Илья Романович огрызался в ответ на ее увещевания, но его и самого терзали сомнения. Он снова стоял на краю пропасти, точно так же, как много лет назад, когда промотал родительское наследство. Так же было и после смерти Натальи Харитоновны, когда перед самой войной князь проиграл в карты особняк на Пречистенке. Каким-то непостижимым образом все возвращалось на круги своя. «Не может такого быть, чтобы удача окончательно отвернулась от меня! – с убеждением говорил он себе. – Я всегда успевал втиснуться в запиравшиеся перед моим носом ворота!» Действительно, наследство Мещерских, однажды неожиданно свалившееся на него, подоспело тогда в последний момент, и князь счел свое спасение за чудо. «Так неужели нынче ничего подобного не произойдет и я в самом деле умру под забором, как грозит мне Изольда?»

Князь даже «на всякий случай» сходил в церковь на Пречистенке, в которой не был много лет, исповедался, причастился и пообещал удивленному священнику пожертвовать немалую сумму на новую колокольню. Это был жест отчаяния.

* * *

О своем окончательном намерении продать особняк он сообщил Изольде Тихоновне промозглым августовским вечером, когда в окна барабанил дождь, а в камине нехотя разгорался огонь. Возившийся с кочергой дряхлый Архип, услышав новость, застонал и перекрестился.

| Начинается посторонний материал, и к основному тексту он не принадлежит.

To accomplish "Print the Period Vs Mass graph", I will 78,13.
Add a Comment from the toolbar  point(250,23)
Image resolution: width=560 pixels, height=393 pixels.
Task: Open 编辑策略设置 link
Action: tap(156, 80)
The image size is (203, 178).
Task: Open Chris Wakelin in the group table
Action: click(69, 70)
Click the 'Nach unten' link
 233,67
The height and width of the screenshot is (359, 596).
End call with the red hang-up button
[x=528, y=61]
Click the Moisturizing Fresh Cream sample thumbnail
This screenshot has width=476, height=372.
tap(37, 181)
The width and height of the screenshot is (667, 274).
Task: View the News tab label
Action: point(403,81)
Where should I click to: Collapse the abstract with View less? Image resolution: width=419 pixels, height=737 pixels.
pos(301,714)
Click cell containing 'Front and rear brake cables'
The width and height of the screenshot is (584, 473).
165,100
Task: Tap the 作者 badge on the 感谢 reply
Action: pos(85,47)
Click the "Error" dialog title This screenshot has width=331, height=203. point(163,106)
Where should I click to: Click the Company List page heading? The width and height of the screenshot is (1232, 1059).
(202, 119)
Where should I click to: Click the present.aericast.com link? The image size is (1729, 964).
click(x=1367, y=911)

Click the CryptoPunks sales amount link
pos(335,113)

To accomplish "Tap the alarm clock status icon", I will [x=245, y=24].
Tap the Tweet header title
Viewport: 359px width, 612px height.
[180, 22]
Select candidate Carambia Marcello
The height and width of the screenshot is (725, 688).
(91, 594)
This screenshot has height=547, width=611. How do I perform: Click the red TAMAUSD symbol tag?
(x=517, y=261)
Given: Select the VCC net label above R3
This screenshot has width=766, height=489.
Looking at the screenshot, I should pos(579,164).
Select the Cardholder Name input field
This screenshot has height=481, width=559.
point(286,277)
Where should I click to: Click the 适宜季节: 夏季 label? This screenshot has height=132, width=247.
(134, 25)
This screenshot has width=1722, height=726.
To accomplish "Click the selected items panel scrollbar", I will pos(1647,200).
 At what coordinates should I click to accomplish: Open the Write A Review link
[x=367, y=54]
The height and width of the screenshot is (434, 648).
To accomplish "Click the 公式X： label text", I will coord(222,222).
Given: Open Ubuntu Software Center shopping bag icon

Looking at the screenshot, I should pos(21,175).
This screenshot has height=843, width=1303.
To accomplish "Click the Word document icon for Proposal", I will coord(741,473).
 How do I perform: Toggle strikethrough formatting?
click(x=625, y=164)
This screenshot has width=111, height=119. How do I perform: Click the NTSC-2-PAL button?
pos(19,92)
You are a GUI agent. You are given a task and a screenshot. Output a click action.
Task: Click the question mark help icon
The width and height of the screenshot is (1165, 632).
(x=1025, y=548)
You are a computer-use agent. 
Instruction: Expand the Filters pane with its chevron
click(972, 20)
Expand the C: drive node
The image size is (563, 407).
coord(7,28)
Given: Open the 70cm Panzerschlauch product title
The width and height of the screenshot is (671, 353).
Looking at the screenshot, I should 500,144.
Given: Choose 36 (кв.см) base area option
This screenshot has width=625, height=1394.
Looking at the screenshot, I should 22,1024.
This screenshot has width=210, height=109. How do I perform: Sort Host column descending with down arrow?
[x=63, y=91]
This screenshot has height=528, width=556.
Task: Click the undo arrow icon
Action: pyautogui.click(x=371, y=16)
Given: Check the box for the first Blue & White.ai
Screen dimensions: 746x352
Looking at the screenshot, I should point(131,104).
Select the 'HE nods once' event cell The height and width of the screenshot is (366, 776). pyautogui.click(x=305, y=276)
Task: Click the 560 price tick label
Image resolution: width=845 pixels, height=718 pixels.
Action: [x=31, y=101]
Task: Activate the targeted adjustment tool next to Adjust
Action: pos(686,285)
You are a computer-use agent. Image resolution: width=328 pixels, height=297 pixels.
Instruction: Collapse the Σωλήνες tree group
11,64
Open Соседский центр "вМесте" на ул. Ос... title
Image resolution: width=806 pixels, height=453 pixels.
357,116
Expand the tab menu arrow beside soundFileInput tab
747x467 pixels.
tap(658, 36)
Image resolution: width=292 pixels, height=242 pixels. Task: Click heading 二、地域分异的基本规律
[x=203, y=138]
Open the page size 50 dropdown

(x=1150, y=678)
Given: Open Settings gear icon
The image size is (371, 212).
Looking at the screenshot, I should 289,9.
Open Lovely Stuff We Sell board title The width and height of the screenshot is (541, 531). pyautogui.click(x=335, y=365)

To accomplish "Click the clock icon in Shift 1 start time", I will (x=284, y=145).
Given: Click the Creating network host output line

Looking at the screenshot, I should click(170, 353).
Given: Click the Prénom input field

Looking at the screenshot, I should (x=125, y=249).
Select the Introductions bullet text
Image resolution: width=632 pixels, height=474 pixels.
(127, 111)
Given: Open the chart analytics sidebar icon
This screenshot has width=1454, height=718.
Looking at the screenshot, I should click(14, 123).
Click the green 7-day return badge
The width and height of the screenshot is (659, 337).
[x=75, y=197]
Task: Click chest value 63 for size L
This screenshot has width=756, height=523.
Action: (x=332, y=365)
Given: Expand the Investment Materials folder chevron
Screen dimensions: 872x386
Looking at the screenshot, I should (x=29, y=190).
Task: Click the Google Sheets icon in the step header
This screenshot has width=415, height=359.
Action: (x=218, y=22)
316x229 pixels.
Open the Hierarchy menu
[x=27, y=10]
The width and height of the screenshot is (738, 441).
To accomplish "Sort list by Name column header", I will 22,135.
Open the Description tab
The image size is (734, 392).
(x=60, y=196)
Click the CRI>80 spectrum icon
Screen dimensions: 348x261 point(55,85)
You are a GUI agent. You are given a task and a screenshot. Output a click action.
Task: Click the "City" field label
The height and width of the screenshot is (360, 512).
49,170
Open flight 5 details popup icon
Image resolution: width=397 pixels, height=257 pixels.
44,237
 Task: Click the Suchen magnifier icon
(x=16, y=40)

Экономка некоторое время сидела молча, в оцепенении, словно ее оглушили обухом по голове, а потом тихо произнесла:

– Что же делать… Видно, вас могила исправит… – Поднявшись с кресел, она направилась к двери, но, едва переступив порог, обернулась и без особой надежды сказала: – Продавайте хотя бы не все сразу. Под библиотеку занят целый флигель, он вам не нужен. Возможно, вам хватит вырученных за него денег…

– Вместо того чтобы давать умные советы, – презрительно ухмыльнулся князь, – достали бы из секретера пачечку ассигнаций, не провоцируя меня на более серьезные жертвы.

– Не просите, денег не трону! – резко ответила она, гневно сверкнув глазами. – Сейчас вы верите Казимирке, а мне слова сказать не даете. Но когда-нибудь вы поймете, кто вам друг, а кто враг! Не было бы только поздно…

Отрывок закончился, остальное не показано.